Spines.—These organs are extraordinarily variable, and usually

differ very much in species of the same genus. In the vast majority of
species there is a limited number of long spines called "primaries,"
amongst the bases of which a large number of much shorter
"secondaries" are distributed. In Cidaridae the primaries are very
long and thick and blunt at the ends, and the secondaries form small
circles around their bases. The primaries in Cidaridae and the tips of
the primaries in Arbaciidae and Echinothuriidae are covered with a
special investment of extremely close, hard, calcareous matter very
different from the loosely fenestrated material out of which the
bodies of the spines of all species are composed. In Colobocentrotus
and Heterocentrotus the primaries are very thick and triangular in
section, whilst the secondaries on the aboral surface have expanded
outer ends, which form a close-set pavement protecting the
ectoderm from the shocks of the breakers. In Echinothuriidae the
primaries are short and so delicate as to be termed silky.
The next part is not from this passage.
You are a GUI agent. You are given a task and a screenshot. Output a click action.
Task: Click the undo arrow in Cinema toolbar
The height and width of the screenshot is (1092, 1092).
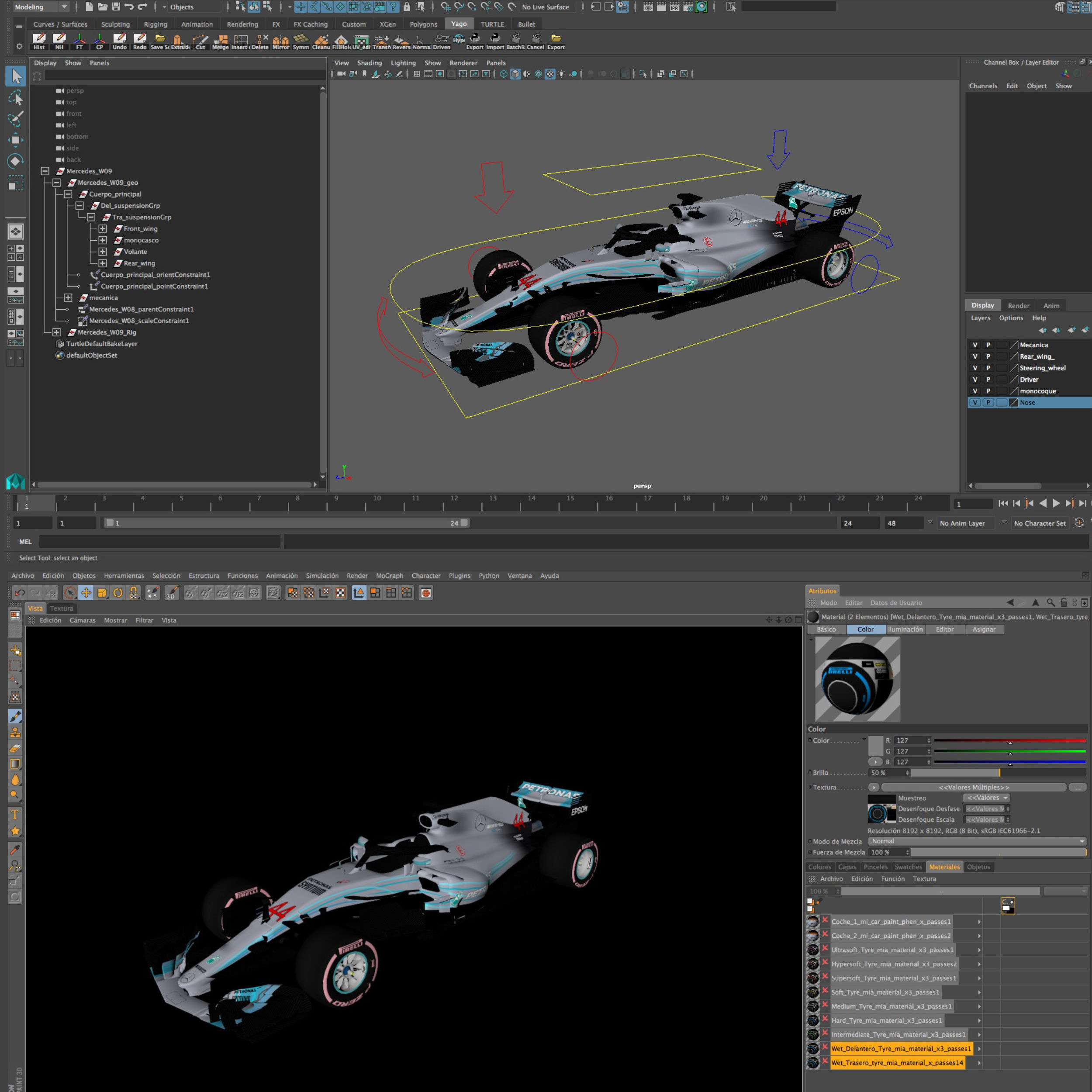pos(20,593)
Pedicellariae.—In Cidaridae only gemmiform and tridactyle

pedicellariae are found. In the gemmiform the glands lie inside the
grooved blades instead of outside as normally, and they are covered
internally by ingrowths of calcareous matter from the edges. In
Echinothuriidae only tridactyle and trifoliate are found in most
species, but rudimentary gemmiform are found in one species and
well-developed ophicephalous in another. In some species
(Centrostephanus longispinosus) there are found gemmiform
pedicellariae which have lost the jaws but retained the glands. These
are termed "globiferae." Mortensen[489] uses minute details in the
structure of the pedicellariae to discriminate species and even
genera, but in this the present author is not prepared to follow him.